GHSA-qvc4-78gw-pv8p: 
Rust vulnerability analysis and mitigation

A moderate severity vulnerability was discovered in the enumflags2 Rust package (GHSA-qvc4-78gw-pv8p) affecting versions 0.7.0 through 0.7.7. The vulnerability involves the make_bitflags! macro, which incorrectly assumes that expressions of the form Enum::Variant always represent an enum variant, potentially leading to undefined behavior. The issue was published and reviewed on April 24, 2023 (GitHub Advisory).

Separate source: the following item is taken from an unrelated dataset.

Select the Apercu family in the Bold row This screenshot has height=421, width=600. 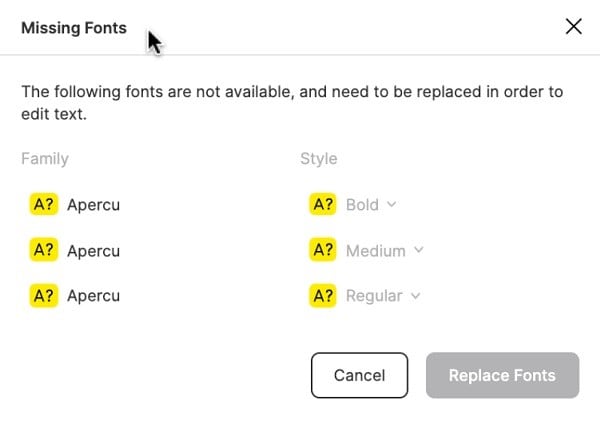click(x=93, y=206)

The vulnerability stems from the make_bitflags! macro's assumption about enum variant expressions. The macro fails to account for cases where an expression could be an associated integer constant rather than an enum variant. In such cases, there's no guarantee that the constant's value consists only of valid bits for the bitflag type. When invalid BitFlags are created, operations like iteration or debug formatting that internally iterate over the value trigger undefined behavior (RustSec Advisory).

When exploited, this vulnerability can lead to undefined behavior in Rust programs using the enumflags2 package. The impact is particularly notable when attempting to print or iterate over BitFlags created with invalid values, as these operations can trigger the undefined behavior (GitHub Release).

The vulnerability has been patched in version 0.7.7 of the enumflags2 package. All affected versions (0.7.0 through 0.7.6) have been yanked from the registry. Users should upgrade to version 0.7.7 or later to address this security issue (RustSec Advisory).